* **Problem description**: Rewrite the part that opens with the line containing "Click the reset dashboard icon" and closes with the line containing "tap(278, 757)", replacing "Instruction" with "Command" and leaving everything else unchanged.

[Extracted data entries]
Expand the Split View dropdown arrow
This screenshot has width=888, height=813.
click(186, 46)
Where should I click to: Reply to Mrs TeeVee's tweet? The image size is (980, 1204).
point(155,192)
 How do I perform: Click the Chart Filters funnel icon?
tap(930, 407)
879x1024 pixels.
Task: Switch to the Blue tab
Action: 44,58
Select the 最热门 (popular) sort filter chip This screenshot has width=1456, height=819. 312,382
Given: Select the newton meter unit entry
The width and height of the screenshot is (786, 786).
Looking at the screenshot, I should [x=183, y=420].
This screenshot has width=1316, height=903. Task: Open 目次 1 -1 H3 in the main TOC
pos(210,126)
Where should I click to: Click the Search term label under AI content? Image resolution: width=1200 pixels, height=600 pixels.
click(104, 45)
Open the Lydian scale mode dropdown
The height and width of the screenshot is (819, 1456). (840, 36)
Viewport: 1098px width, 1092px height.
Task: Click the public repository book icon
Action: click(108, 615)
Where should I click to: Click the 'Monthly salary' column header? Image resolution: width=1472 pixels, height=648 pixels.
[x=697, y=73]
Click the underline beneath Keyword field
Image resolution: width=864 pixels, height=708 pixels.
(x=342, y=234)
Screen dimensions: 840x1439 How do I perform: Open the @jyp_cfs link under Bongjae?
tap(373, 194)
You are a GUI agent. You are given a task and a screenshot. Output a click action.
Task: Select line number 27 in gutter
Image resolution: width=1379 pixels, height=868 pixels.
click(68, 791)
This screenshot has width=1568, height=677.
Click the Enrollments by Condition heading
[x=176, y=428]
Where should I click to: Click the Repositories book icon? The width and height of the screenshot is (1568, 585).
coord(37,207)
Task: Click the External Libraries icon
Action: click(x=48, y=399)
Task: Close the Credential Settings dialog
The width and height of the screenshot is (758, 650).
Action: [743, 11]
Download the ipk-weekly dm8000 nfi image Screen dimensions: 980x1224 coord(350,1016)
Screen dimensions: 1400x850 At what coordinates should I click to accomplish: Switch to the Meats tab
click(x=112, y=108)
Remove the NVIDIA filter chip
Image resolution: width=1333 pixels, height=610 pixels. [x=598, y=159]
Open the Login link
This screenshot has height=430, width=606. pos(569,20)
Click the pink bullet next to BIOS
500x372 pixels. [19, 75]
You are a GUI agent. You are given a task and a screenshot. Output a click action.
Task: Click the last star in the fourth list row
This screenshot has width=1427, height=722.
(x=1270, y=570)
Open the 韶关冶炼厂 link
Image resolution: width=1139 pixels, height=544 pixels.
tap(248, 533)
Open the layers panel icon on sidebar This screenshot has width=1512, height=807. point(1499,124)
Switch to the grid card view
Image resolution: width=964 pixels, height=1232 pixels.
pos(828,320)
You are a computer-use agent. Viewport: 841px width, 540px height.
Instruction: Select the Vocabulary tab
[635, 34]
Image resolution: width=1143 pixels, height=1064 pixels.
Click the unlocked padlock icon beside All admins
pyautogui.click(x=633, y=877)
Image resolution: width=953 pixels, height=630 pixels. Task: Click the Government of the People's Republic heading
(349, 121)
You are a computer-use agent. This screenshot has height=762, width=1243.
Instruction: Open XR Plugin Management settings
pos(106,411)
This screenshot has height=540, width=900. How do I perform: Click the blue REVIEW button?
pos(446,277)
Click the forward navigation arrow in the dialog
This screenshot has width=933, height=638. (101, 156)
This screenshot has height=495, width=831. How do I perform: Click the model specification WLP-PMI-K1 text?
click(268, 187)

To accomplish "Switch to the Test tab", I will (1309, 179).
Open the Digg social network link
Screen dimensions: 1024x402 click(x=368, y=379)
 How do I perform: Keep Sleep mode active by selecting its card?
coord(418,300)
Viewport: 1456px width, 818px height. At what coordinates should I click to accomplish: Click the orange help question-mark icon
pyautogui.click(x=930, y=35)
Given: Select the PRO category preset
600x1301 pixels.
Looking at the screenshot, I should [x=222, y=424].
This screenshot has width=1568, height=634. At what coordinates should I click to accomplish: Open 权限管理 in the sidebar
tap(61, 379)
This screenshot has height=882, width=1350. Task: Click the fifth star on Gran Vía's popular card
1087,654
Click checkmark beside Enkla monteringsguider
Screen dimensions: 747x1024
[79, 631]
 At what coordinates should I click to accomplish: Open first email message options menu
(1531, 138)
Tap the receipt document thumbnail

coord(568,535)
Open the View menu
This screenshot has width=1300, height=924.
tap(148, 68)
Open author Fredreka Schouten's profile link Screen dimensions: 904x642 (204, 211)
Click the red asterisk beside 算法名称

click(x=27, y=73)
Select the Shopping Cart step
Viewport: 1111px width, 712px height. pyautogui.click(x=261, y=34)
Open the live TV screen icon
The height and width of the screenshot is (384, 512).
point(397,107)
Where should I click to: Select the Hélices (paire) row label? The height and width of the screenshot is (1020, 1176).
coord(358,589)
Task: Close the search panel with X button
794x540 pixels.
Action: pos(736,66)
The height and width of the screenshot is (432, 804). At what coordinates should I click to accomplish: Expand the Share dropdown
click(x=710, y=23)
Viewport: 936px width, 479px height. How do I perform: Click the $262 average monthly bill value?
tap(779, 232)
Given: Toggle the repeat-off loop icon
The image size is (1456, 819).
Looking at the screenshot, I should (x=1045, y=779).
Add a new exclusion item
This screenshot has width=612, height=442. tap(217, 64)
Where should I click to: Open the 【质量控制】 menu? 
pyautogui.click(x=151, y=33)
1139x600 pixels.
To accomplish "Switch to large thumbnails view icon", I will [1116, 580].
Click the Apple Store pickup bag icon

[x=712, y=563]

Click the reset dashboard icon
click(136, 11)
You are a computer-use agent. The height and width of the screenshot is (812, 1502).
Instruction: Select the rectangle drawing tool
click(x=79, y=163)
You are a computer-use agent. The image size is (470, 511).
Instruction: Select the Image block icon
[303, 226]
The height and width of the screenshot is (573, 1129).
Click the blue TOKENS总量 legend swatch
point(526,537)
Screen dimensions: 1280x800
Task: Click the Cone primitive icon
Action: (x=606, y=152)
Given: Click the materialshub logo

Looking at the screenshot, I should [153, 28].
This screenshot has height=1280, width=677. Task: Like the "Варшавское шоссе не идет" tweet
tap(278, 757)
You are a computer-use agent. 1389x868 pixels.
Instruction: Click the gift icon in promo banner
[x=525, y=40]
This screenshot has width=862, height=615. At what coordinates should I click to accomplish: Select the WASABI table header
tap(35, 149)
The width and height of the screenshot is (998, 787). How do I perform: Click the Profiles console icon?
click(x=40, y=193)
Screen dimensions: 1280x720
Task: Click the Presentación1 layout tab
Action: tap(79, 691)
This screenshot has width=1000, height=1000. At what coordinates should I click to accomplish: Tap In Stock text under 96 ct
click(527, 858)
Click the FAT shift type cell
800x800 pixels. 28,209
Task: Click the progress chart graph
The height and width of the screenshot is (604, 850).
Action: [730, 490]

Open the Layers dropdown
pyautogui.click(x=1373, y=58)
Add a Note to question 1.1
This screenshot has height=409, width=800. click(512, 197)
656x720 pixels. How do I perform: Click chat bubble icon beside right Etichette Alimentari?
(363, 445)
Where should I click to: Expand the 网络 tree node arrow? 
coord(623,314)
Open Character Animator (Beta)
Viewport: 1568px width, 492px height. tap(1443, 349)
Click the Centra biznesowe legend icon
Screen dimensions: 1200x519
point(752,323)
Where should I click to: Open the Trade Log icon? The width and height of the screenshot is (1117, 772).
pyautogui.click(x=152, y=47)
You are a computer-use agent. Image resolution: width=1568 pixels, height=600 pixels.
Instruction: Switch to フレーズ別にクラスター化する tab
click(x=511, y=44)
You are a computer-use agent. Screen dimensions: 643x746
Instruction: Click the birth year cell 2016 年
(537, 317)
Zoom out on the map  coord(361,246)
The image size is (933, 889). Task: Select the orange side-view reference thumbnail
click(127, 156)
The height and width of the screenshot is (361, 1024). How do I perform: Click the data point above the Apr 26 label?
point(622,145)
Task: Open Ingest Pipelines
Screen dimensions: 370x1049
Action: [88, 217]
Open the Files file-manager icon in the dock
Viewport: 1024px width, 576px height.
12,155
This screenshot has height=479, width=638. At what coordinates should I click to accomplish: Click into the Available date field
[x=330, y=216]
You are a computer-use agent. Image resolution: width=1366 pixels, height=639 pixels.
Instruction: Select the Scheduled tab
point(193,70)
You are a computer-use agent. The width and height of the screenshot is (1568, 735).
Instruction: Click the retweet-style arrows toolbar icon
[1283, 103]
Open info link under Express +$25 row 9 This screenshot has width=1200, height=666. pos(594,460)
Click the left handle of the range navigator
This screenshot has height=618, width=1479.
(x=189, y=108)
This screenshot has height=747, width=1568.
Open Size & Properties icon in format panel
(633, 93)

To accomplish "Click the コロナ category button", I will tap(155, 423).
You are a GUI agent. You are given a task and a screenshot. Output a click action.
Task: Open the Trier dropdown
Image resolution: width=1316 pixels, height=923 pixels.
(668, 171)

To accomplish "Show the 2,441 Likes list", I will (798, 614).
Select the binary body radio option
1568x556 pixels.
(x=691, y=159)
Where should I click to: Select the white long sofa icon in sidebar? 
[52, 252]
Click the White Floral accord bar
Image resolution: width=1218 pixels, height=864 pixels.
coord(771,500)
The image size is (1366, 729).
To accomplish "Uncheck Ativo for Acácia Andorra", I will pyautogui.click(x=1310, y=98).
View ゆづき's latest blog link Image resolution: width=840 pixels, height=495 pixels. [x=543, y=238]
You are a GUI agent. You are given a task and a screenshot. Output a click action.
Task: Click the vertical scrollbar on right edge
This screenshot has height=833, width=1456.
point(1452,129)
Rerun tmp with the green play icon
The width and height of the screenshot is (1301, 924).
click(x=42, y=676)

* **Written solution**:
Click the reset dashboard icon
click(136, 11)
You are a computer-use agent. The height and width of the screenshot is (812, 1502).
Command: Select the rectangle drawing tool
click(x=79, y=163)
You are a computer-use agent. The image size is (470, 511).
Command: Select the Image block icon
[303, 226]
The height and width of the screenshot is (573, 1129).
Click the blue TOKENS总量 legend swatch
point(526,537)
Screen dimensions: 1280x800
Task: Click the Cone primitive icon
Action: (x=606, y=152)
Given: Click the materialshub logo

Looking at the screenshot, I should [153, 28].
This screenshot has height=1280, width=677. Task: Like the "Варшавское шоссе не идет" tweet
tap(278, 757)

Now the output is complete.